La Commission européenne insiste sur le fait que l’appartenance d’un pays à l’union monétaire est « irrévocable », en s’appuyant sur les Traités européens. Mais « même s’il n’y a pas de clause » prévoyant qu’un pays quitte la zone euro, « il reste possible de trouver une construction juridique » qui le permette, estime Janis Emmanouilidis, du centre de réflexion European Policy Center. Une sortie de la zone euro pourrait passer par une sortie de l’Union européenne, possibilité qui, elle, est envisagée par les Traités.
Plus concrètement, selon un scénario évoqué par l’Institut Jacques Delors et ouvertement discuté en Allemagne, si Athènes ne remplissait plus ses engagements, la zone euro et la Banque centrale européenne (BCE) auraient les moyens de forcer la sortie en restreignant les possibilités de refinancement des banques grecques, contraignant ainsi Athènes à introduire une monnaie parallèle. Pour l’instant, ce scénario n’est pas de mise.
La BCE a prolongé mercredi et pour deux semaines le mécanisme de prêts d’urgence qui maintient en vie les banques grecques. L’Institut Jacques Delors envisage deux autres scénarios :
1) Une décision volontaire de la Grèce d’émettre sa propre monnaie, dévaluée par rapport à l’euro, pour pouvoir financer la politique sociale et anti-austéritaire promise par le nouveau Premier ministre de gauche radicale Alexis Tsipras, élu fin janvier. Mais les Grecs continuent de soutenir majoritairement l’appartenance à l’euro. Et un tel scénario ne fait pas partie du programme du Syriza.
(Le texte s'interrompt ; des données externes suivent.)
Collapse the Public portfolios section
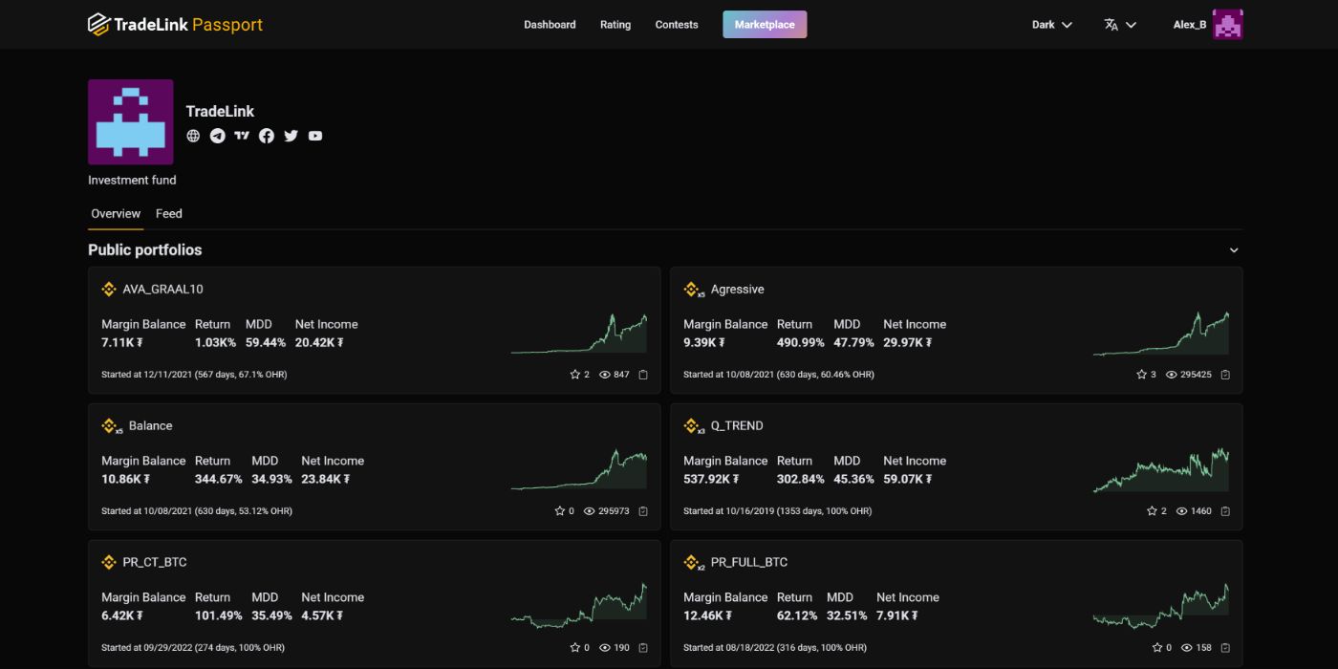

2) Une sortie de l’euro « par accident », après une panique bancaire qui conduirait à des retraits massifs de fonds et à l’imposition d’un contrôle des capitaux pour prévenir une hémorragie, et enfin à l’émission d’une devise parallèle.
> Quelles seraient les conséquences pour la Grèce ?
La Grèce ferait défaut sur sa dette et n’aurait plus accès aux marchés financiers. Le pays, très dépendant d’importations qui se renchériraient considérablement, serait à la merci des « fonds vautours », ou contrainte de se faire renflouer par des pays comme la Chine ou la Russie, ce qui changerait la donne géopolitique en Europe. Mais elle serait aussi libre de dévaluer sa monnaie. L’ancien président français Valéry Giscard d’Estaing juge que l’économie grecque ne peut se redresser sans une monnaie dévaluée, donc hors euro.
> Quelles seraient les conséquences pour la zone euro ?
De nombreux analystes estiment qu’elles seraient moins néfastes que si la Grèce était sortie de l’union monétaire au plus fort de la crise en 2012, car la zone euro a, depuis, mis en place un fonds de secours, le Mécanisme européen de stabilité, et la BCE continue de veiller pour protéger la monnaie unique.
Mais une sortie de la Grèce resterait coûteuse pour les états qui détiennent de la dette grecque et devraient effacer leurs créances. Et un effet domino n’est pas à exclure. « Quand des familles portugaises ou des entreprises espagnoles verront comment des euros se transforment en drachmes, ils retireront l’argent de leur compte et cela pourrait entraîner un assaut sur les banques » a écrit l’économiste américain Barry Eichengreen, dans Die Welt le week-end dernier.
Matthieu Pigasse de la banque Lazard, qui a conseillé le gouvernement grec, estime pour sa part « qu’un pays, même petit, sorte de la zone euro, et ce serait la fin de la monnaie unique », dans son récent ouvrage Éloge de l’anormalité (2015, Flammarion).